Source extract
<<<<

I have been in a vaguely Dickensian mood for the last little while, for a few reasons:

  • There is a new biography of Dickens out now – I have a few of the reviews of it bookmarked but haven’t read them yet.
  • I just watched the recent version of Little Dorrit (which is what I really want to talk about).

I freely admit that the main reason I wanted to watch Little Dorrit was because of Matthew Macfadyen, who I love. (He has a beautiful voice. Mmm….) But I also wanted to watch it because I like Andrew Davies as a screenwriter (more on that below), I really liked Bleak House both as a book and a film/series, and I don’t hate Dickens in general. And Matthew Macfadyen was really good – all of the acting was really good, as expected – even if Arthur’s realization of his true feelings for Amy was a bit out of the blue.

It didn’t sparkle, though. There was nothing in it that made me want to go out and actually read Little Dorrit – which, for me, is very, very unusual. When I see an adaptation of a book, I usually want to go out and read the book for myself, either because the movie was so good that I want to re-experience it through the book, or to find out if the book was as good as the movie, or to see what they changed between the book and the movie, or (if the movie was bad) to see if the book is better than the movie. This adaptation was good, but really didn’t make me want to actually read Little Dorrit. And it seemed like every other Dickens tome ever.

I use the word ‘tome’ specifically, because there are certain works of Dickens that are long, complex stories that deal with specific social issues of the early-to-mid 19th century. A Christmas Carol is very different, as is The Pickwick PapersChristmas Carol is much shorter*, and The Pickwick Papers are really short stories or vignettes in one long collection. The others are all very, very similar. This is not news to me, but it was reinforced by watching this version of Little Dorrit and feeling like it was Bleak House but set in and around the Marshalsea instead of Chancery. I never really cared about any of the characters’ backstories – which is bad in a plot that relies so much on character history. The stock characters were flatter than I remember some of Dickens’s other stock characters being and, for the most part, were obviously only there to advance a storyline. [Signor Cavaletto was an exception to this, but I don’t know if that was the actor or the writing or both.]

I also don’t understand the concept of debtor’s prisons. If you can’t pay your bills, why was it a good idea to lock you away and keep you from working to earn money to pay your bills? The idea of Georgia or other transport makes more sense to me – put them in a situation where they have no choice but to work off their debts instead of racking up more.

>>>>

Given data
<<<<

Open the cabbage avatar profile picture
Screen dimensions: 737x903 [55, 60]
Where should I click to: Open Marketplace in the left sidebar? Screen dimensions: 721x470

>>>>

Challenges
1. Rewrite the paragraph of the Little Dorrit post that begins "It didn't sparkle, though" in a shorter form, keeping its main facts.
2. Please write out the part of the Little Dorrit post that begins at the words "I freely admit" and stops after "of the blue.".

In response
1. It didn't sparkle. Unusually for me, nothing in it made me want to read Little Dorrit. An adaptation usually sends me to the book for one of four reasons: to re-experience a great movie, to check whether the book is as good, to see what was changed, or, after a bad movie, to see if the book is better. This one was good but stirred none of that, and it seemed like every other Dickens tome.

2.
I freely admit that the main reason I wanted to watch Little Dorrit was because of Matthew Macfadyen, who I love. (He has a beautiful voice. Mmm….) But I also wanted to watch it because I like Andrew Davies as a screenwriter (more on that below), I really liked Bleak House both as a book and a film/series, and I don’t hate Dickens in general. And Matthew Macfadyen was really good – all of the acting was really good, as expected – even if Arthur’s realization of his true feelings for Amy was a bit out of the blue.